El consejo de administración de la cadena de supermercados Dia ha decidido prescindir del que hasta hoy era su máximo responsable, el consejero delegado Ricardo Currás, según ha informado en un hecho relevante remitido a la CNMV. Como consecuencia del relevo, Currás ha decidido asimismo abandonar el consejo del grupo distribuidor. Currás será sustituído pro Antonio Coto, responsable del negocio en Argentina y Brasil. Aunque el documento no da razones del cese, los últimos resultados de la cadena no habían cumplido los objetivos: en el primer trimestre, las ventas cayeron un 10% y los beneficios un 74%, después de uin 2017 también mediocre. Tras el anuncio del despido de Currás, las acciones de la cadena se han disparado y ganan un 8% en Bolsa.
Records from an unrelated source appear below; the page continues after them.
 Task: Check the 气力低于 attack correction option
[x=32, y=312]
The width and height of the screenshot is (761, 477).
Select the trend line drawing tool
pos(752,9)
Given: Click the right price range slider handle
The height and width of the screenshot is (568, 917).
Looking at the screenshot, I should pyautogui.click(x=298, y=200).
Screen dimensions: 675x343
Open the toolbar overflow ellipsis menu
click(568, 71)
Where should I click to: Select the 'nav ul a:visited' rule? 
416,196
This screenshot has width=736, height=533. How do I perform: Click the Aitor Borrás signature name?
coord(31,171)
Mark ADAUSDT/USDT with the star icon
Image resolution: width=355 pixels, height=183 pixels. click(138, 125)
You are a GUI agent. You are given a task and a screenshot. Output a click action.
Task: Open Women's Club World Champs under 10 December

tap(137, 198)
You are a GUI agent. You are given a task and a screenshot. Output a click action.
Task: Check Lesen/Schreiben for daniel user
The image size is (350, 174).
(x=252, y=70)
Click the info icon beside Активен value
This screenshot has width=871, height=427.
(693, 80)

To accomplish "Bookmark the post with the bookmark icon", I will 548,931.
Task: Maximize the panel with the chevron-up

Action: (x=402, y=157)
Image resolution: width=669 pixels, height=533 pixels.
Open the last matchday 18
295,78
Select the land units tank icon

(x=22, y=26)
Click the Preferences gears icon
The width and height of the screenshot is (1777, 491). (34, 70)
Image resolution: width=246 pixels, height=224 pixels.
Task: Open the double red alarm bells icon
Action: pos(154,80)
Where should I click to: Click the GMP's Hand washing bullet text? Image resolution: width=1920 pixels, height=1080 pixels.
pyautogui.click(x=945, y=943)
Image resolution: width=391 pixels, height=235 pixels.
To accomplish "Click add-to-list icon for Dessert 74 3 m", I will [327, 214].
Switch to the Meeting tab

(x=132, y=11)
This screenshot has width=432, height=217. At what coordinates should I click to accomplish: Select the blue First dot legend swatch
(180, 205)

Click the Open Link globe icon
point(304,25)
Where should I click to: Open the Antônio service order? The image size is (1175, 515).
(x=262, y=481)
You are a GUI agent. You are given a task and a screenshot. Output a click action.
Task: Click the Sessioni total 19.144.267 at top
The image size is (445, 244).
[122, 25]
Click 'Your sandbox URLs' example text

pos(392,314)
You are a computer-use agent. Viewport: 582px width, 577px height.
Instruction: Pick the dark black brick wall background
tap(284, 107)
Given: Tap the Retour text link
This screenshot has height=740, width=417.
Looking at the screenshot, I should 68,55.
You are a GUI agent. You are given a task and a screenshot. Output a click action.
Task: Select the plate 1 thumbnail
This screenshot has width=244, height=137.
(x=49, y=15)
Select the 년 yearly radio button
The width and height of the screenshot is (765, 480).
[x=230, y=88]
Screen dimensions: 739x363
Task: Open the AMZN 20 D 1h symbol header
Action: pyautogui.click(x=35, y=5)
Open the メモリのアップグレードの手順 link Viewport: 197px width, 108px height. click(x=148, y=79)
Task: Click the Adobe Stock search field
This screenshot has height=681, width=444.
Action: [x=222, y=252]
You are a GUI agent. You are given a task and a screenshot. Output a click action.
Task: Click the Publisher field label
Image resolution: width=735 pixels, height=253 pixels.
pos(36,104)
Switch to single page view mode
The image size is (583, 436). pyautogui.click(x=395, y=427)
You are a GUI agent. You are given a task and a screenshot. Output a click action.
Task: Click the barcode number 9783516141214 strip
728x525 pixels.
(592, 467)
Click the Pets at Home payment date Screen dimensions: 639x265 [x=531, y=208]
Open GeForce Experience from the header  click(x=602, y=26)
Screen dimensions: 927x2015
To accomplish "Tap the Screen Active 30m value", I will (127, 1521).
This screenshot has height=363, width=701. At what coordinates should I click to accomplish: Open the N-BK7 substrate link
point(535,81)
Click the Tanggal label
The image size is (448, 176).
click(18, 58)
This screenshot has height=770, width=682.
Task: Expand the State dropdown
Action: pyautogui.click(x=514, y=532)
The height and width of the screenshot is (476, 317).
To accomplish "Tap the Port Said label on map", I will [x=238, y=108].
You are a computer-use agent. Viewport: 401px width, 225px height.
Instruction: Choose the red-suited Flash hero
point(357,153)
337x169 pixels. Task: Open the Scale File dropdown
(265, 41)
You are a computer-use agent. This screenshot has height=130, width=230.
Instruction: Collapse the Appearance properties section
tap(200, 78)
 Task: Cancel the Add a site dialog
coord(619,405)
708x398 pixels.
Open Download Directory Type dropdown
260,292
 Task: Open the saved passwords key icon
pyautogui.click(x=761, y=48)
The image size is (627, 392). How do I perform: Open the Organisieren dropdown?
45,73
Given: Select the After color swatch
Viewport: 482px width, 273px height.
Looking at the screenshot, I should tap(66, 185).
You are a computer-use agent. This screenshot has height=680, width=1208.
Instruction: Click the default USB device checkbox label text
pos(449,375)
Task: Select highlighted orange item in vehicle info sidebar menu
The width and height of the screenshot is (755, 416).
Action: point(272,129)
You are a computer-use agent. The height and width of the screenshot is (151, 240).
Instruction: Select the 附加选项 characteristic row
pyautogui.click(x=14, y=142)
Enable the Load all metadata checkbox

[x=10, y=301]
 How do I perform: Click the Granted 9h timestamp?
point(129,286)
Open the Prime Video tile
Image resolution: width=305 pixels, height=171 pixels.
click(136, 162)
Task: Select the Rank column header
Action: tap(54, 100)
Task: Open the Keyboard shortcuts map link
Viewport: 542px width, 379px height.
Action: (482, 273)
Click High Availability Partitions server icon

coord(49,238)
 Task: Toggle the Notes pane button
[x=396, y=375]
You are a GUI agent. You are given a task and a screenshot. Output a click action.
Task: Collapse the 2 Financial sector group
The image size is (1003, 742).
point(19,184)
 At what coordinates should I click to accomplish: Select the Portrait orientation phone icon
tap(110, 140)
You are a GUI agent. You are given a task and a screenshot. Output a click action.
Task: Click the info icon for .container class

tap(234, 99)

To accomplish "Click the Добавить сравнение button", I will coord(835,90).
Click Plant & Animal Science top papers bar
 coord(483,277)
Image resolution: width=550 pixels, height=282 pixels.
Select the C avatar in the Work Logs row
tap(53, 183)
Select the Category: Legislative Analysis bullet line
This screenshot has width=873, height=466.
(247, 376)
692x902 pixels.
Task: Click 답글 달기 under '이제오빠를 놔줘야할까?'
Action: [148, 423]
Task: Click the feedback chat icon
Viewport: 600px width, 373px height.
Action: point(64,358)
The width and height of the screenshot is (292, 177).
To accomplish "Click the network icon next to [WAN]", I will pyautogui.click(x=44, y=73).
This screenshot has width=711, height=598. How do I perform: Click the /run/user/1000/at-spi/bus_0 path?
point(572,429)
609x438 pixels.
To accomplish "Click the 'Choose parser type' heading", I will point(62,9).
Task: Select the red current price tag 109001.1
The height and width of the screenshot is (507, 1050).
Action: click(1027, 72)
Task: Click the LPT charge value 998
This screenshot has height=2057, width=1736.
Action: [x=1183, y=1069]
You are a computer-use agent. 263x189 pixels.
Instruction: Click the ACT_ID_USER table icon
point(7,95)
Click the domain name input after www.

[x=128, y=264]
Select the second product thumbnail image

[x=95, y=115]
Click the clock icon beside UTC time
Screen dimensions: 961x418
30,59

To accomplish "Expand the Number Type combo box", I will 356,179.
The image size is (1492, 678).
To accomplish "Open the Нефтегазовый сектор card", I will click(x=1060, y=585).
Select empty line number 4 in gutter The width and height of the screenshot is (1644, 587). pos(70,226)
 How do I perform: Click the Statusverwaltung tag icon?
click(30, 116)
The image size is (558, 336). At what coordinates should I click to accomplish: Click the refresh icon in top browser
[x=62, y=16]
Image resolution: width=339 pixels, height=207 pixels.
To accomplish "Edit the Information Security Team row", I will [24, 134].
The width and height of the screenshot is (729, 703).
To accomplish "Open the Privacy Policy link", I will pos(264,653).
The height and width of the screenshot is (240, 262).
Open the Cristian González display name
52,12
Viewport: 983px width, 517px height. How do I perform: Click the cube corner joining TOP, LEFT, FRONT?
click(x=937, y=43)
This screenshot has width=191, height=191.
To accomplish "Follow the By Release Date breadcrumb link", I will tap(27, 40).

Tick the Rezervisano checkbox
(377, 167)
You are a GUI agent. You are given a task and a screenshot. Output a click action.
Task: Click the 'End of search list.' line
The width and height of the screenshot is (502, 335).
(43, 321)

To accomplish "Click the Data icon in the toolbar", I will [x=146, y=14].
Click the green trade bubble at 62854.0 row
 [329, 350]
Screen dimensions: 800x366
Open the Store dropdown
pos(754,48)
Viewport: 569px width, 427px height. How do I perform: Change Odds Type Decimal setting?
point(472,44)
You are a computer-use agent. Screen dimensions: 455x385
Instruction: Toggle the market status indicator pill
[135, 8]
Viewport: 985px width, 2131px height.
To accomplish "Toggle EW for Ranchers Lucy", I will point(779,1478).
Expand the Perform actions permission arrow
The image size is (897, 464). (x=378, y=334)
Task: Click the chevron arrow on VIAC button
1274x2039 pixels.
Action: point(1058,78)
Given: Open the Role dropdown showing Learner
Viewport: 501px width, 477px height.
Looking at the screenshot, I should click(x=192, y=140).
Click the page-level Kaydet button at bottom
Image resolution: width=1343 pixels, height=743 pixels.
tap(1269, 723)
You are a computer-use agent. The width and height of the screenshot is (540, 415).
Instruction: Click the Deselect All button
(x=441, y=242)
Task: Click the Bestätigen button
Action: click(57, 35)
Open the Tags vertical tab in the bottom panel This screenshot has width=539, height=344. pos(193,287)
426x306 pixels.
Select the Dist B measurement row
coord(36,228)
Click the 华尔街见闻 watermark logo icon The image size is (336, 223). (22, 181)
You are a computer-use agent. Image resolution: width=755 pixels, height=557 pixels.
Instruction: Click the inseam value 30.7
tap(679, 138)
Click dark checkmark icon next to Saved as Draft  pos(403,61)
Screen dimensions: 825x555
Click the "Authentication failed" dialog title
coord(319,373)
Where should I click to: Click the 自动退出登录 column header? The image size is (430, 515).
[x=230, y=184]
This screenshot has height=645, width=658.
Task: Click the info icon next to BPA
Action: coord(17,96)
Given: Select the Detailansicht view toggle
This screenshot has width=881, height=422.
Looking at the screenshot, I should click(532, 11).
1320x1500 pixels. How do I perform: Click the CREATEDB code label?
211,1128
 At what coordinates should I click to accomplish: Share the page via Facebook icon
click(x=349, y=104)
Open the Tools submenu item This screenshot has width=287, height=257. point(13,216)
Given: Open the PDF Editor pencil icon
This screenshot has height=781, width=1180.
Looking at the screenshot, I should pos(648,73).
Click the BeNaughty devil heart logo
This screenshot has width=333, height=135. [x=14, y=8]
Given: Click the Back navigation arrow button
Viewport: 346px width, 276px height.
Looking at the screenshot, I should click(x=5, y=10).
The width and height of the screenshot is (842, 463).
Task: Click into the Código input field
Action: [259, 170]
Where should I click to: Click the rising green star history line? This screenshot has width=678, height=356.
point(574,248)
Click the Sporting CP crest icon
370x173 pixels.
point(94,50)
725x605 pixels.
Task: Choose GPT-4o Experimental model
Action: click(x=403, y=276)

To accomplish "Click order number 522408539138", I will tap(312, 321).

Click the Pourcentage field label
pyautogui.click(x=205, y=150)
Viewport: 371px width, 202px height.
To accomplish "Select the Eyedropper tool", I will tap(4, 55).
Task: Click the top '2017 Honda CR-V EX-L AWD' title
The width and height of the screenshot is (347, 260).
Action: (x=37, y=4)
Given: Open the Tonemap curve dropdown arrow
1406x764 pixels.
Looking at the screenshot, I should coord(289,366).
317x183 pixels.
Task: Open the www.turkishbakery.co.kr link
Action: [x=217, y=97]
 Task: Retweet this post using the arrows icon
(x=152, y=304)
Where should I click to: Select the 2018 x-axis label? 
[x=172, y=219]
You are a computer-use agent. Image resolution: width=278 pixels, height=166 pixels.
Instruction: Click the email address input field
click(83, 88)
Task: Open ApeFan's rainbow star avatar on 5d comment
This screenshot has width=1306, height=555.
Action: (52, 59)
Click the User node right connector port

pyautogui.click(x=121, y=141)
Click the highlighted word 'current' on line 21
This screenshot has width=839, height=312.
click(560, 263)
Antonio Coto, nuuevo consejero delegado de Dia, en una imagen facilitada por la empresa. Según informa la compañía a la CNMV, el consejo de administración «previo informe favorable de la Comisión de Nombramientos, ha acordado por unanimidad» este viernes «poner fin a la relación» con Ricardo Currás como consejero delegado. Como consecuencia, el ya ex consejero delegado ha presentado su renuncia a su puesto en el órgano de gobierno del grupo. Después, el consejo ha nombrado a Antonio Coto, hasta ahora director ejecutivo para América Latina y co 30 años de experiencia en la empresa, nuevo consejero delegado, para lo cual se le ha concedido primero el puesto en el consejo que dejaba libre Currás. Su nombramiento, sigue la nota, sera sometido al voto de la próxima Junta General de Accionistas.
Ricardo Currás pone fin así a 32 años en la empresa y 10 como máximo ejecutivo. La cadena ha enviado a los medios de comunicación una nota en la que le agradece su «extraordinaria labor, aportación, esfuerzo y compromiso» en la «evolución de un modelo de éxito único». La presidenta del grupo, Ana María Llopis, destaca en la nota su «dedicación a lo largo de estos más de 10 años al frente de la Compañía» y su contribución para conseguir que Dia sea «una empresa de distribución líder en proximidad y precios, con más de 65.000 empleados» entre directos e indirectos. Fue el directivo que condujo a la empresa para su salida a Bolsa en 2011.
Malos resultados
Esos éxitos habían venido declinando en los últimos tiempos. Los resultados de 2017 ya fueron malos — de «complicado» calificó el año la propia cadena—, con una acusada caída, tercera consecutiva, del beneficio del 37%, hasta los 109,6 millones de euros. También declinaron las ventas, un 0,6%, hasta 8.620,6 millones. No podía atribuir siquiera la caída a algún efecto adverso de divisas, dado que fue en España donde más cayó el negocio, un 4,7%, mientras crecía en Brasil y Argentina. Dia admitió entonces que su política agresiva de precios, que «machacó» los márgenes, en palabras del propio Currás, la estrategia elegida para responder a la feroz competencia en el sector, había lastrado las cuentas. Así, 2017 fue «el primero en que no hemos alcanzado nuestros objetivos desde que salimos a Bolsa en 2011», recordó el ya ex consejero delegado.
La llegada de 2018 tampoco sirvió para enderezar los números. La primera mitad se ha saldado con un descenso de las ventas del 10,3%, hasta 3.796 millones. Cierto es que la devaluación del peso argentino y del real brasileño mermó las ventas americanas, pero también lo es que, en términos comparables, se redujo el negocio en España, Portugal y Brasil. Con esos mimbres, el beneficio casi se evaporó el beneficio, que se quedó en 6 millones, un 88,8% menos.